Every time I go through this I am faced with what many would assume is an almost impossible situation. You see, most of the time, the patient hasn’t been told anything! They have no idea exactly what “test” they are having. They have no idea a needle is involved! And, very often, they have no idea their physician is concerned they may have cancer!
On this particular day, I faced my patient and realized very quickly all of these facts were true. He had no idea who I was. He had no idea we were performing a needle biopsy. And, he had no idea his doctor suspected his colon cancer had returned! I, a total stranger, had to tell him this bad news.
But, because I rely on the Lord as my strength and as my portion, these opportunities ALWAYS transform into an encouraging, ministering event. I tell them what I just wrote above. I don’t care about their religion or lack of it. They need to know where my strength comes from and it amazes me each time how comforting such an admission can be.
Why?
Because I ALWAYS put myself in my patient’s place. How could I want to be treated? What would I want to know? How would I want to be treated?

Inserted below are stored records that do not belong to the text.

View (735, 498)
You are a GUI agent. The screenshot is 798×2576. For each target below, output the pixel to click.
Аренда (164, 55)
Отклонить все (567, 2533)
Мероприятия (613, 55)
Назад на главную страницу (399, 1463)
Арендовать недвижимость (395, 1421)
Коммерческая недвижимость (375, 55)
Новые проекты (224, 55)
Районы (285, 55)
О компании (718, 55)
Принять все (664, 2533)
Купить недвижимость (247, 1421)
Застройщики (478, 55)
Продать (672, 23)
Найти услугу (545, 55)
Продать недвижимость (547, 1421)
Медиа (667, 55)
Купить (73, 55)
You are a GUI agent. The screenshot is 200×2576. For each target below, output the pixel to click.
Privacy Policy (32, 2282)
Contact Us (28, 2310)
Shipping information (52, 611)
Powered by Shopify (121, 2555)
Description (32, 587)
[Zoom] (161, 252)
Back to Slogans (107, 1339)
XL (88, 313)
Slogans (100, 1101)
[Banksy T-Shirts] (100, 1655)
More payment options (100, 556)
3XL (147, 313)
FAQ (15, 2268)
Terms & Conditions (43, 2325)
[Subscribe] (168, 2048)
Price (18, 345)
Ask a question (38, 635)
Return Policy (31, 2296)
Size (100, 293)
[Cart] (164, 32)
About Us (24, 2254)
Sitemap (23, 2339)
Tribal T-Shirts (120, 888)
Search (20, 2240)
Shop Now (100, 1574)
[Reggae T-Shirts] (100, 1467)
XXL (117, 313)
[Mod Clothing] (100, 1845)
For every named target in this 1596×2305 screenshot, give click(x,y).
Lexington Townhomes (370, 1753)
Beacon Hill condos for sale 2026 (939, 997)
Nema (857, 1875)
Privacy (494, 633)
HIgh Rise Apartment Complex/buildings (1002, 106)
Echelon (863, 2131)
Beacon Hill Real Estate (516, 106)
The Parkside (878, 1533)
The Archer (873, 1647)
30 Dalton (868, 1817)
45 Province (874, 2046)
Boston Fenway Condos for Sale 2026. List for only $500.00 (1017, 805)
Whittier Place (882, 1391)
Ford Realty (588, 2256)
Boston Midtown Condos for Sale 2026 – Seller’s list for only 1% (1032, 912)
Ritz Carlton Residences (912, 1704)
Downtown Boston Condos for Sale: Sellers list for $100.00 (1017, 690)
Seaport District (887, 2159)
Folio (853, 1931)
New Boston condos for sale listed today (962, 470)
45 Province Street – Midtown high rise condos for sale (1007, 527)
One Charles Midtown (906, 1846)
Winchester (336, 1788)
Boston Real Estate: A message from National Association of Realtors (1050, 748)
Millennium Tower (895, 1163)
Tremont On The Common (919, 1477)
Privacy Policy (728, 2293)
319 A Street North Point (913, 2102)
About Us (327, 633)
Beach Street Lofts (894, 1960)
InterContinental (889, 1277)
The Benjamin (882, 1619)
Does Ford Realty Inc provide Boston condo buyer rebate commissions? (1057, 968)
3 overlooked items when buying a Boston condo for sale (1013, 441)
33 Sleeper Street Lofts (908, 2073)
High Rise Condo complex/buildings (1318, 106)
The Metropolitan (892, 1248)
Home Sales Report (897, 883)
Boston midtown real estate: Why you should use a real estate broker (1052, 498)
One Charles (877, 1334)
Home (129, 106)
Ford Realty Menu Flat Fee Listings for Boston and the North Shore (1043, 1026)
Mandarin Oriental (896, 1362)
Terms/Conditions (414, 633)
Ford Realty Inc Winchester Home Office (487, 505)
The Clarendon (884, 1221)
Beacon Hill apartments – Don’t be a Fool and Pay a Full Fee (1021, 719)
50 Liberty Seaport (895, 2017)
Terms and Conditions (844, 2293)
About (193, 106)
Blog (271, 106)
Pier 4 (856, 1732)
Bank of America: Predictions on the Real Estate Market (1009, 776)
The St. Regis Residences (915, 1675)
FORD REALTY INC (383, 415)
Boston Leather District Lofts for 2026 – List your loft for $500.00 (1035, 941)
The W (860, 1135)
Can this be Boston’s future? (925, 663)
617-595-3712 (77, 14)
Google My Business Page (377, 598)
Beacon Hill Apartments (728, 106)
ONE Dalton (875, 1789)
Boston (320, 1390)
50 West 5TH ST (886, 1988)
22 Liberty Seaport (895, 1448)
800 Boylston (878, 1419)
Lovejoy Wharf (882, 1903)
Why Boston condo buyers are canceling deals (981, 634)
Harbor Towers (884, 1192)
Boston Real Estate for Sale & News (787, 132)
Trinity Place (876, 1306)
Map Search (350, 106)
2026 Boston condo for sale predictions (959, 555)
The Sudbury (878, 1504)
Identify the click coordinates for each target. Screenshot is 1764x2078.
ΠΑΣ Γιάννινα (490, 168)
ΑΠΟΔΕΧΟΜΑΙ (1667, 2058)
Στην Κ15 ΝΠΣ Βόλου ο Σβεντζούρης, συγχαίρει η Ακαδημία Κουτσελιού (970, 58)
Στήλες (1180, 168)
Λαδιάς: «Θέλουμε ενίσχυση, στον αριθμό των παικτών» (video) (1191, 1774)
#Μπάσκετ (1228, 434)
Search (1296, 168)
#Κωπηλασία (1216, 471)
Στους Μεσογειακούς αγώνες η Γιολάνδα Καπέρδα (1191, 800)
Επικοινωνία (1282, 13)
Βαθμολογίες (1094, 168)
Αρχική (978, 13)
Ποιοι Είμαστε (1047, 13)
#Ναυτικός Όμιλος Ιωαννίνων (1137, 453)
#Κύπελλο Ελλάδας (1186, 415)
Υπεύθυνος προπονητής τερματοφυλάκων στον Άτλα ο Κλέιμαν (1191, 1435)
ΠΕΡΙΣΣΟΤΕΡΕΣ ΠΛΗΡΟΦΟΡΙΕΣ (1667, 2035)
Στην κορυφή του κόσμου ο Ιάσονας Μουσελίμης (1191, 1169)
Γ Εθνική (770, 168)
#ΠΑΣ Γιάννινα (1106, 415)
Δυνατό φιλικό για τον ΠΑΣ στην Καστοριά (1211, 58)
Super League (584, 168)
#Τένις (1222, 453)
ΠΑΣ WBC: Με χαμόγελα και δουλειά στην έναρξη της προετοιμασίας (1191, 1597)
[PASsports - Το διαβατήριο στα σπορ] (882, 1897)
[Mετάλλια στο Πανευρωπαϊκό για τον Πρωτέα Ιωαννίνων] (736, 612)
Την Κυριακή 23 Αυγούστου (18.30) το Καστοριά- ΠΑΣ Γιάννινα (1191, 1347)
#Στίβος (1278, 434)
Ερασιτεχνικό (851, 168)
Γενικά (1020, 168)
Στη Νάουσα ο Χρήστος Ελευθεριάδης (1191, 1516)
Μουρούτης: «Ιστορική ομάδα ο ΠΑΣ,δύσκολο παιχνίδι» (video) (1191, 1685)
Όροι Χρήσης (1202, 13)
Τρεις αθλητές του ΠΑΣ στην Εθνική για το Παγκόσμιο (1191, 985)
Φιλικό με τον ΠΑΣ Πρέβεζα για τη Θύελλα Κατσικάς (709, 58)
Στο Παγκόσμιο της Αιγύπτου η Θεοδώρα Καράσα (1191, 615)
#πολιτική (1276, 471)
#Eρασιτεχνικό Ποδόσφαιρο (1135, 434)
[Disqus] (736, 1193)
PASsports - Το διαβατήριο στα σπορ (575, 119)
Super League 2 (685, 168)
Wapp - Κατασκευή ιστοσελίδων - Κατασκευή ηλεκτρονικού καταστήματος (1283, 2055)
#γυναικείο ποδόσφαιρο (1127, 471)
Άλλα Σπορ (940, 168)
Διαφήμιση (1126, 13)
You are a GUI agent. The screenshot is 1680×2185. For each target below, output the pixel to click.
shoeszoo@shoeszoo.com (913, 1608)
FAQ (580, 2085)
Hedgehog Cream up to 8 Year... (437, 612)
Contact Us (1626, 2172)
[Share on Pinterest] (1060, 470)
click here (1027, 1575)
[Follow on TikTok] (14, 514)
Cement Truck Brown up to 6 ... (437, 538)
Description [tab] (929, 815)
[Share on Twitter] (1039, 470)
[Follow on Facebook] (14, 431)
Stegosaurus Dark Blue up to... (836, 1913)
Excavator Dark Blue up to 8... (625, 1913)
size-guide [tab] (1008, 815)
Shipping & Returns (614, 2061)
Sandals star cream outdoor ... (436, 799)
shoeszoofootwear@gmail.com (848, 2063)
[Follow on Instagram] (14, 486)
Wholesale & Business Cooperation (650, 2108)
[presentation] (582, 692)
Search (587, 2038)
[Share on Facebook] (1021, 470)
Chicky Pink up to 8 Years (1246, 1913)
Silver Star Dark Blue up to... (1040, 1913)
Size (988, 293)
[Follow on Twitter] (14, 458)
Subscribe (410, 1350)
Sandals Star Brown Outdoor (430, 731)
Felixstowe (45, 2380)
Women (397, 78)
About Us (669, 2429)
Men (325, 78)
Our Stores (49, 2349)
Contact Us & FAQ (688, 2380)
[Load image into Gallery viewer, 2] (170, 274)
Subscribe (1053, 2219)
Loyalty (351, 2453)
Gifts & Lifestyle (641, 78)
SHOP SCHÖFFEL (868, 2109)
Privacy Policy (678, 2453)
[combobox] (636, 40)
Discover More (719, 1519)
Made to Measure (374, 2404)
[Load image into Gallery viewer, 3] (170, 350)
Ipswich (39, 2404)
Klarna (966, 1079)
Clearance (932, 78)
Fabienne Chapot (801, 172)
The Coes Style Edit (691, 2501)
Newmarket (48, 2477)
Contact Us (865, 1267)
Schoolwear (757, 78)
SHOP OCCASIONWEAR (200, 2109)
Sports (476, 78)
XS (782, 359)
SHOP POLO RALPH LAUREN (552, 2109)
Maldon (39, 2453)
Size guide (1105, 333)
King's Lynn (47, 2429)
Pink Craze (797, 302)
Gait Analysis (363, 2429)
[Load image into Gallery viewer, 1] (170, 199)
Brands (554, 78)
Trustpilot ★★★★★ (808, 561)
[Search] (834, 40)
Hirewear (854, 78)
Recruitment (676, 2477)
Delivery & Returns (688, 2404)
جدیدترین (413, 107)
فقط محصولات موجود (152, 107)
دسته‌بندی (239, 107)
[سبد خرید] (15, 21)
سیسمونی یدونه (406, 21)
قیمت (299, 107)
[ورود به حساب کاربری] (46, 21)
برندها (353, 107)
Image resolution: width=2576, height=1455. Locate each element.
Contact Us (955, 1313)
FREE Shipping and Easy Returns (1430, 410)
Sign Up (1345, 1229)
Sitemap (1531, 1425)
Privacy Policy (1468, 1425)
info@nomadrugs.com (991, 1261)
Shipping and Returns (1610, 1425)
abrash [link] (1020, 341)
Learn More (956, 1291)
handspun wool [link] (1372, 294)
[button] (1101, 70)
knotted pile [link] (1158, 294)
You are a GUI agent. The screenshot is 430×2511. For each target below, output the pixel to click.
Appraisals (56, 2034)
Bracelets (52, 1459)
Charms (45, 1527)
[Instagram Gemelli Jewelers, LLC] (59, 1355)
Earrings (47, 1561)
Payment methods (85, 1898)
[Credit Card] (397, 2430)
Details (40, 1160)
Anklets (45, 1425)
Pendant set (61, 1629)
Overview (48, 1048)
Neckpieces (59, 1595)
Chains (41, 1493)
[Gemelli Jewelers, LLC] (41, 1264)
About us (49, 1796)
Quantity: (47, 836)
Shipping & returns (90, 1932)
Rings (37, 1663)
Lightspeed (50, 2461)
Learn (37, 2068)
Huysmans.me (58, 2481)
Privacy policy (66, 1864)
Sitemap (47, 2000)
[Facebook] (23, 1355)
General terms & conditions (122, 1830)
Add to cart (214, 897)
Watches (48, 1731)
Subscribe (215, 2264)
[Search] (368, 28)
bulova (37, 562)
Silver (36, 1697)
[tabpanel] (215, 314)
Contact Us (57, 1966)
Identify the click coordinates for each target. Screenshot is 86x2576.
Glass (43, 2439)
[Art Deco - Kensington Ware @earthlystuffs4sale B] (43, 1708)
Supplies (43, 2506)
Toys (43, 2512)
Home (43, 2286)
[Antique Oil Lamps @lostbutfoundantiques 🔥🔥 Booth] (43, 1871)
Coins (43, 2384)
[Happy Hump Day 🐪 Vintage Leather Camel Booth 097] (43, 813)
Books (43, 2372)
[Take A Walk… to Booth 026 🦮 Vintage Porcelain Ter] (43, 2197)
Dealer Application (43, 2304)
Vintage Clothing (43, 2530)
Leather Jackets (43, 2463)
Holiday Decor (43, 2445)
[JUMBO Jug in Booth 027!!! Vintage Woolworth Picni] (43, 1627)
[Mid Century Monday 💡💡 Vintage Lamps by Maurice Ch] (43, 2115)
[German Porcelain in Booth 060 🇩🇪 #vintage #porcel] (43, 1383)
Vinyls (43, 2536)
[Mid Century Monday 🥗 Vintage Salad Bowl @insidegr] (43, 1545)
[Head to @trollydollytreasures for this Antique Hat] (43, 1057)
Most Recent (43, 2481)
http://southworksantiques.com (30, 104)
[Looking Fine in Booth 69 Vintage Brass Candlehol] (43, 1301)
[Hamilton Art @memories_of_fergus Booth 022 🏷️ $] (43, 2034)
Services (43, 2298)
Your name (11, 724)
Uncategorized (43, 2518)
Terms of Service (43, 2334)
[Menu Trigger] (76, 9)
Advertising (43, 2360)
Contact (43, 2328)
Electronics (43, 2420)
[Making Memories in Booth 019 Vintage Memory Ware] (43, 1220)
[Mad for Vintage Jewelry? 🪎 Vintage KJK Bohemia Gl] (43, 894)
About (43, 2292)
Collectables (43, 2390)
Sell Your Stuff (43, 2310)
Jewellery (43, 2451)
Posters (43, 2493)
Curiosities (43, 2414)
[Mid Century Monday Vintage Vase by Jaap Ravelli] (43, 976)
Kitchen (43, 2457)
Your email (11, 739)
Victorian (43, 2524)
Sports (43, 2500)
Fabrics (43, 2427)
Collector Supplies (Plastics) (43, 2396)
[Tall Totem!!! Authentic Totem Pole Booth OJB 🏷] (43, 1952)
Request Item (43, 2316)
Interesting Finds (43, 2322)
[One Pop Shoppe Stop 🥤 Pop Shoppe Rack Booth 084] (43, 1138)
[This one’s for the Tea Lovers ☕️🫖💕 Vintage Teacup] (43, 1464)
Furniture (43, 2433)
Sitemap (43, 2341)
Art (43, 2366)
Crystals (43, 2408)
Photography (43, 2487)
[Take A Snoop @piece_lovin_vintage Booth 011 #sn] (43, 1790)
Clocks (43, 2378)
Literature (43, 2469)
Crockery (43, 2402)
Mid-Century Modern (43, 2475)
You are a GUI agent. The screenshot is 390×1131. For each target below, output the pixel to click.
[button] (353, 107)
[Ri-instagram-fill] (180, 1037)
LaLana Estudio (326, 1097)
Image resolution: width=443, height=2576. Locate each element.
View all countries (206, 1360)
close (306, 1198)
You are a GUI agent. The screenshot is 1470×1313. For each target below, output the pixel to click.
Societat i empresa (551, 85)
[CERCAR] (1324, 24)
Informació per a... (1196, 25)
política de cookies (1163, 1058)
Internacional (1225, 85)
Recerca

Why is this important? In our newest depression book, “Hope Again: A Lifetime Plan for Conquering Depression” I often emphasize the importance of communication with your physician and counselor. Don’t let the fact they are a professional keep you from asking questions, demanding answers, expecting to be treated with empathy. As physicians, we often get swamped by government and bureaucratic busy work and we forget our FIRST responsibility is to our PATIENT!
I’ve learned this the hard way because I have been a patient myself and I know what it is like to have that biopsy or that surgery or that “invasive” procedure. So, understand this very important fact:
When you are with your health care professional, you and you alone are the most important person in the universe while under their care.
We take this seriously and if you feel that we don’t, never hesitate to convey your discomfort, your fear, your frustration, or your reservations. We are ready to help you and to do our best to deliver the care you need.
You see, when God stood in the midst of His beautiful garden at the beginning of humanity he made a decision that would ripple down through the ages. He did not make mankind as just a slightly higher step of animal on the evolutionary scale. No, God made mankind in His image! He gave mankind a very special status and a very special ability to relate to mankind’s Creator, God! You are special. And, every health care professional has taken a solemn oath to take care of you because you are special!
So, for this moment in time, when you are suffering from depression, pause and realize that our book is for you – and for this season you are the most important person in the universe!